Description
Poetry. Winner of the 2013 Weatherford Award for Poetry. "Richard Hague is a naturalist who comes from a landscape that has suffered the systematic removal of Nature. 'I come here to commune / with nothing,' he says in one poem. Indeed, the ever-present industrial and chemical waste littering the southeastern Ohio Hague chronicles, suggests the awful darkness of nothing. This is a world of carnage and the great diminishment of human hope; from strip mines and steel mills smoking in their prime to the wreckage of their leavings, Hague summons the courage to speak against the ruin.
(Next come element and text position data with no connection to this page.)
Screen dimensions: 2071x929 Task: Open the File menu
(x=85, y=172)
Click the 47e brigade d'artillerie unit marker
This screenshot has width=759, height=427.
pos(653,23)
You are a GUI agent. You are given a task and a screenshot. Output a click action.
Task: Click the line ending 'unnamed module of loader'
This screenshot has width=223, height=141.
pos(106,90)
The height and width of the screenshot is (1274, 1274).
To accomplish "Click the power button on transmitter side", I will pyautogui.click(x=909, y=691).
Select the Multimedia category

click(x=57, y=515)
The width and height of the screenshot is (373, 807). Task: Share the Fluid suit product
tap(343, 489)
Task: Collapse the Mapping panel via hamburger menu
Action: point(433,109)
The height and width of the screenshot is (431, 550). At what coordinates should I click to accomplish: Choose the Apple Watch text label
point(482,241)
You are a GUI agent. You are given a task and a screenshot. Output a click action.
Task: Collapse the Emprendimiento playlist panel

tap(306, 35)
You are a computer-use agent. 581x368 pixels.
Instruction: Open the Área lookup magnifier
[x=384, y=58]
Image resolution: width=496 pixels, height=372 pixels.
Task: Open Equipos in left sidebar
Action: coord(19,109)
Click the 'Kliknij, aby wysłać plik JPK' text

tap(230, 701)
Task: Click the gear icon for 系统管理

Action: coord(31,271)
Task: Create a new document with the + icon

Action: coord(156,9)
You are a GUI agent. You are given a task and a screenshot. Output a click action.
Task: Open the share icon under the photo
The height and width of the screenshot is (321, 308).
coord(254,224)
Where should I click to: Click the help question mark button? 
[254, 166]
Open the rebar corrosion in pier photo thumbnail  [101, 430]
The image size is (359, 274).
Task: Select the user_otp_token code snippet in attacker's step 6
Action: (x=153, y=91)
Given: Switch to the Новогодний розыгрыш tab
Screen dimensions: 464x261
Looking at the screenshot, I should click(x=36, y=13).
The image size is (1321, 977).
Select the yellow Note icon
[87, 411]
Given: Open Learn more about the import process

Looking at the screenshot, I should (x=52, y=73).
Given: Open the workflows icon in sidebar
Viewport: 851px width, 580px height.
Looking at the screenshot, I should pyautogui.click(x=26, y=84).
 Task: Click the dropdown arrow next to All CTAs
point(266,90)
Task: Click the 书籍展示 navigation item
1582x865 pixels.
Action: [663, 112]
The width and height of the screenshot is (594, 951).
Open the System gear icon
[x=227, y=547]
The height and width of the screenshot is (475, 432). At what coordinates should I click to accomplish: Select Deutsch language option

He speaks for the wild things and their place, and he speaks for the people who live with profound and unrelenting loss. This is the land and these are the people who have paid the highest price for the so-called benefits and conveniences of modern American life. What we have given up in trade is incalculable. The poems in this generous collection, therefore, are wonders of bravery; they come from the ancient spirit of poetry whose task is to name, to say, and to make account, and to bring the ruined world into burnishing contact with beauty."—Maurice Manning
Author Bio
Richard Hague, a native of Steubenville, Ohio in the Appalachian Ohio River Valley, taught at Purcell Marian High School in Cincinnati for 45 years. While there he engaged in other enterprises and adventures, including adjuncting at Edgecliff College and at Xavier University, his alma mater, commercial urban gardening, hosting writers workshops, and teaching for a few summers at the Institute for Professional Development and Graduate School of Education at Northeastern University in Boston. His high school career ended when he refused to sign an anti-gay and anti-worker's rights Archdiocese of Cincinnati contract in May 2014. Not long after, he was named Writer-in- Residence at Thomas More University in northern Kentucky, where he continued as Artist-in-Residence until 2022. He now teaches and writes with The Originary Arts Initiative. He is author, co-editor, or editor of 20 collections, most recently RIPARIAN: POETRY, SHORT PROSE AND PHOTOGRAPHY INSPIRED BY THE OHIO RIVER (Dos Madres Press, 2019), Earnest Occupations: Teaching, Writing, Gardening & Other Local Work (Bottom Dog Press, 2018), STUDIED DAYS: POEMS EARLY & LATE IN APPALACHIA (Dos Madres Press, 2017), WHERE DRUNK MEN GO: A LONG POEM (Dos Madres Press, 2015) and DURING THE RECENT EXTINCTIONS: NEW & SELECTED POEMS 1984-2012 (Dos Madres Press, 2012), for which he was given the Weatherford Award in Poetry Writing Award. He continues to live in Cincinnati.